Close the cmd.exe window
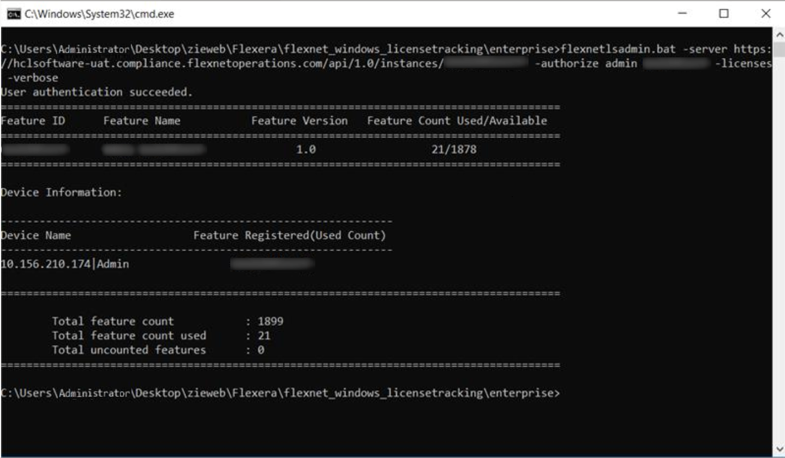785x458 pixels. (765, 14)
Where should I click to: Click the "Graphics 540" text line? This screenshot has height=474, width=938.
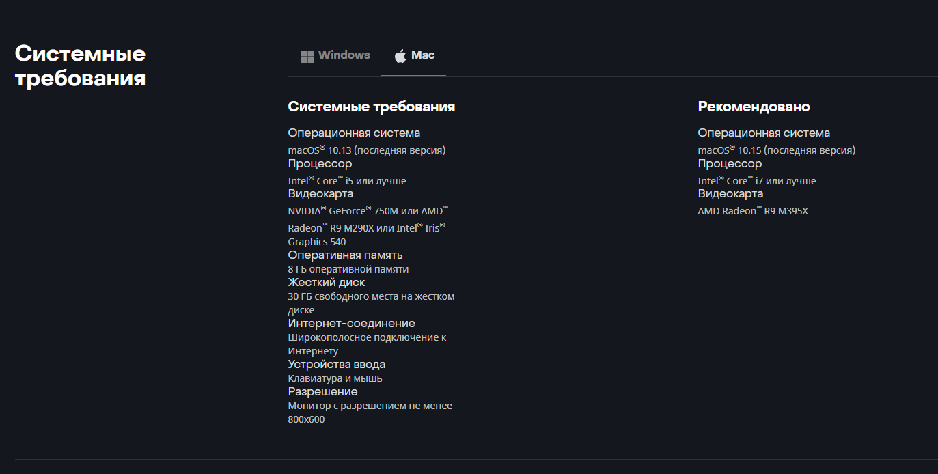click(317, 242)
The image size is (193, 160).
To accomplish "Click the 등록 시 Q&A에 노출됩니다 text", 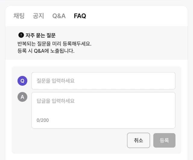I will 46,51.
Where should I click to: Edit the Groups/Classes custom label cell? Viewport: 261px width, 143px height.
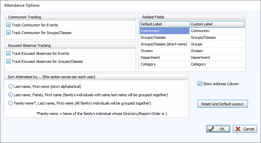(x=217, y=37)
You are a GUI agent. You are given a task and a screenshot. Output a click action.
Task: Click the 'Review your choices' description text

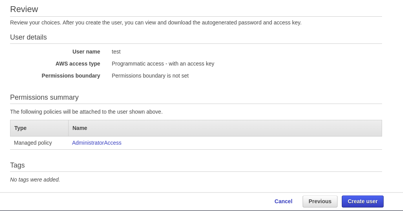pos(155,22)
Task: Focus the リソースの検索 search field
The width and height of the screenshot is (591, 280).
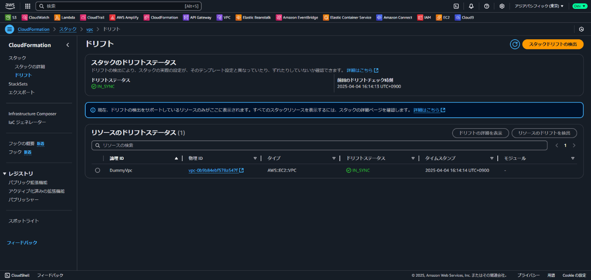Action: click(320, 145)
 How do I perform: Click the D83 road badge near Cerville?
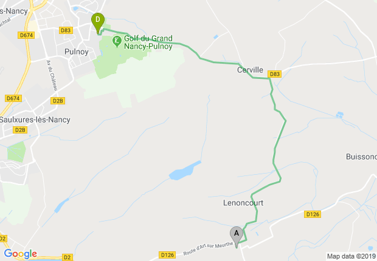[275, 74]
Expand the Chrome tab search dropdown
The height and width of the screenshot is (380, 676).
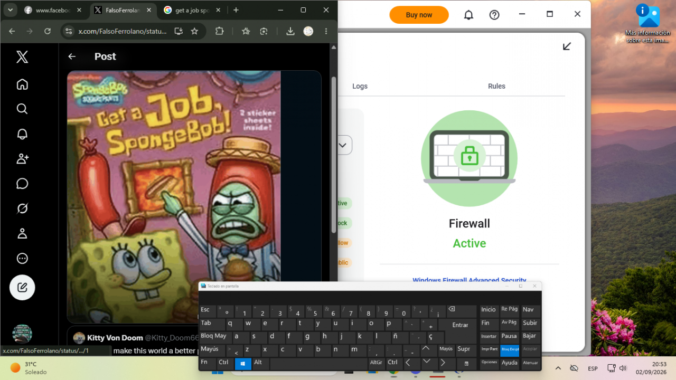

=======

Set problem: Lay out the stretch of the data above, from the line containing "Expand the Chrome tab search dropdown" through the end of the data, as a JSON list of strings with one string per line and blank lines omitted. Leave the pictures out of the answer.

Task answer:
[
  "Expand the Chrome tab search dropdown",
  "The height and width of the screenshot is (380, 676)."
]